Ces sortes de démonstrations politiques où il s’agit de montrer que le parti proposé est plus avantageux à l’État que le parti opposé dépendent uniquement du plus grand nombre d’avantages et d’avantages plus importants et du plus petit nombre d’inconvénients et moins grands qui se trouvent dans le parti le plus avantageux, c’est une espèce de balancement d’avantages contre avantages, d’inconvénients contre inconvénients, qui doit se réduire à une démonstration arithmétique.
PREMIER AVANTAGE
Plus de sûreté contre les guerres civiles
1° Dans le système présent de l’impolice européenne où l’on a à craindre les guerres civiles, plus la capitale sera grande et peuplée, plus il serait aisé de l’affamer si elle se révoltait, donc ou bien il n’y naîtra point de révoltes, ou bien elles seront calmées en peu de jours par l’environnement des troupes qui en fermeraient les avenues.

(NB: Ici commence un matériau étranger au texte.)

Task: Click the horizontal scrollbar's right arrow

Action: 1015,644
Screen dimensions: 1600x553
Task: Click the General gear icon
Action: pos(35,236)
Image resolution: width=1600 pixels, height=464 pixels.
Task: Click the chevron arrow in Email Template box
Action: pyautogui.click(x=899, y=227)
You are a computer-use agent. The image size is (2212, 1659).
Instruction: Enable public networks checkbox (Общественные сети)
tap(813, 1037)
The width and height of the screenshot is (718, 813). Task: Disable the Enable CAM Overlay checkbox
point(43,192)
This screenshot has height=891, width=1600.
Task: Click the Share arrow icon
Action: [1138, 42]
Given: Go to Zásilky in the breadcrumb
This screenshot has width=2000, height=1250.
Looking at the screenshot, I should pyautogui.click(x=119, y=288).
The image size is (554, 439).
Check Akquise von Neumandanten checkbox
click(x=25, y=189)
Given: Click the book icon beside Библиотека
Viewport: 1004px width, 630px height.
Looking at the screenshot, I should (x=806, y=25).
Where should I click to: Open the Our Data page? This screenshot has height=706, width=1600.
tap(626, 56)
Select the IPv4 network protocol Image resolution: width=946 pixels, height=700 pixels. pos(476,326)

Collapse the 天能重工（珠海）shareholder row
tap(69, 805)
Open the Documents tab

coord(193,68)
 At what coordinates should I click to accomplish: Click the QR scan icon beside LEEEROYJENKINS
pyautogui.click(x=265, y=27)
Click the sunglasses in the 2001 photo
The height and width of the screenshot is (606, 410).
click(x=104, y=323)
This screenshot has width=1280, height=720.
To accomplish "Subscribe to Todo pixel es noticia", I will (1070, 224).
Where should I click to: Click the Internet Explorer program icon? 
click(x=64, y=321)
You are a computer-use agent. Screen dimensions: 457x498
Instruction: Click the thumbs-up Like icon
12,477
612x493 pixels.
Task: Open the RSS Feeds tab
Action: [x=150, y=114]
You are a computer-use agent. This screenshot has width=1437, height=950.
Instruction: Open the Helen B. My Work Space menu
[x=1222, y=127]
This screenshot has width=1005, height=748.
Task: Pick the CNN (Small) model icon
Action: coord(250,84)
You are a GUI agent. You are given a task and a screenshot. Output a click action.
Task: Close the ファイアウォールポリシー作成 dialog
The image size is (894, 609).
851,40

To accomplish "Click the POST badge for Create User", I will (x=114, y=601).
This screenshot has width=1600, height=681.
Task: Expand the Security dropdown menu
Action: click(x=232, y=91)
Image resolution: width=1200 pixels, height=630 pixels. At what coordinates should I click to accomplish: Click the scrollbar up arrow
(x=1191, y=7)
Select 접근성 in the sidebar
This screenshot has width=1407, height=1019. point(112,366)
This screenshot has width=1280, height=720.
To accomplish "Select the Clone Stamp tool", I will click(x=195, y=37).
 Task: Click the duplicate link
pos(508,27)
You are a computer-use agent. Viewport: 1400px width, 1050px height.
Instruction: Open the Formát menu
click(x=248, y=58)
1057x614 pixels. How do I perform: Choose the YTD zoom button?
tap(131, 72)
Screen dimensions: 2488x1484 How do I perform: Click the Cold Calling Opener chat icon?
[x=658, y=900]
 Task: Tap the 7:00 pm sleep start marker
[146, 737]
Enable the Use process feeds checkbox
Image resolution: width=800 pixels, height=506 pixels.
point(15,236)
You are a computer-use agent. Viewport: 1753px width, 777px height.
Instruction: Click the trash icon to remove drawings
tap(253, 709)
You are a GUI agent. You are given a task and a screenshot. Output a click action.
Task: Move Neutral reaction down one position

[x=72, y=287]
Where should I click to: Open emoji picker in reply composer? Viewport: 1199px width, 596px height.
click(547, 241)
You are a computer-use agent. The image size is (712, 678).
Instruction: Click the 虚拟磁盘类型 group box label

2° Plus la capitale sera grande, plus il sera difficile de l’envelopper d’ouvrages suffisants, de fortifications, et de remplir ses magasins ; on ne la regardera donc jamais dans l’État comme une place de guerre, mais comme une place ouverte de tous côtés, qui doit être soumise dans le moment aux troupes qui l’environnent.
3° Une ville, où il n’y a ni armes défensives ni armes offensives, ni magasins de vivres, ni munitions de guerre, ni garnison, ni officiers, ni habitants disciplinés, ni fortifications, ne saurait prendre le parti de se révolter, et de résister à de bonnes troupes, qui peuvent arriver de tous côtés pour l’envelopper.
4° Pour plus grande sûreté contre les révoltes, il serait facile au roi d’avoir aux différentes avenues deux lieues au-dessus et au-dessous de la rivière de la capitale et sur les grandes routes plusieurs petits camps fortifiés avec des casernes et du canon.
5° Si la plupart des magistrats, si le gros des bourgeois ont une grande partie de leur revenu sur le roi, si les principaux habitants ont des charges et des pensions qui dépendent de la Cour, ils auront tous des motifs puissants pour suivre l’esprit de soumission.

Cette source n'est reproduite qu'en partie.